3.4 Domingo de Páscoa: Vigília pascal na Noite Santa e Missa
do dia
A Vigília
pascal é o coração de todo o ano litúrgico. Poucas celebrações são ricas de
conteúdo e simbolismo como a desta noite.
Alguns
pontos são de fundamental importância para a compreensão do significado e valor
da Vigília pascal: a) Na celebração da páscoa judaica estava presente o aspecto
memorial, com o qual se celebrava as maravilhas realizadas por Deus, e também o
aspecto escatológico, olhando em direção à vinda do Messias libertador. b) Os
cristãos nesta noite vigiam para celebrar toda a economia da salvação, da
criação à parusia. Além disso, desde o século II, o caráter comemorativo
prevalece no conteúdo litúrgico e teológico da Páscoa. c) O objeto da
expectativa escatológica é essencialmente ultraterreno. Esta atitude de expectativa
deve caracterizar toda a vida do cristão. d) A realidade da “passagem”
celebrada pela Páscoa dá grande importância ao caráter noturno da Vigília
pascal. O texto do Exultet é prova dessa importância. e) “As primeiras
comunidades cristãs experimentavam tão vivamente o mistério desta noite a ponto
de considerar que não era permitido dormir. Todos velavam na expectativa do
Cristo Ressuscitado”.[23]
No Missal
de Paulo VI, a Vigília pascal está dividida em quatro partes: solene início da
Vigília ou “lucernário”; liturgia da palavra; liturgia batismal; liturgia
eucarística. Embora separados, estes ritos formam uma unidade e todos convergem
para a Eucaristia como momento culminante.

*CONTEÚDO DOS DADOS*:
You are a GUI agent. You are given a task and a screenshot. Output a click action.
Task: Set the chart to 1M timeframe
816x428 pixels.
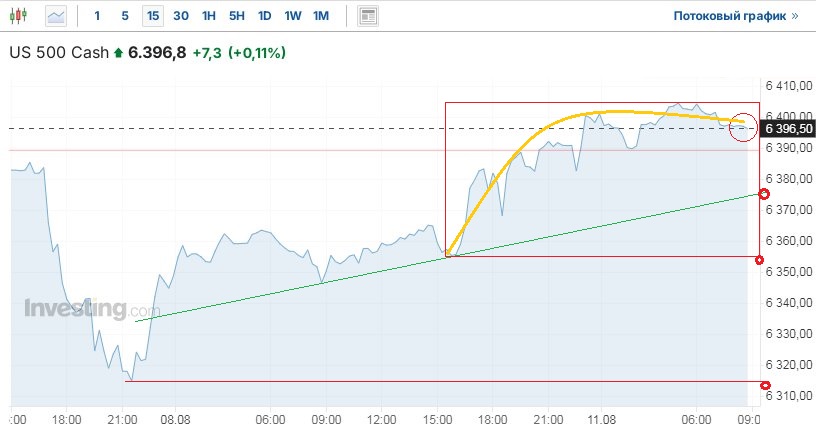[320, 16]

*ENUNCIADO*: Transcreva a passagem do texto sobre a Vigília pascal que fica entre "3.4 Domingo de" e "a desta noite.", com ambos incluídos.

*RESOLUÇÃO DO EXERCÍCIO*:
3.4 Domingo de Páscoa: Vigília pascal na Noite Santa e Missa
do dia
A Vigília
pascal é o coração de todo o ano litúrgico. Poucas celebrações são ricas de
conteúdo e simbolismo como a desta noite.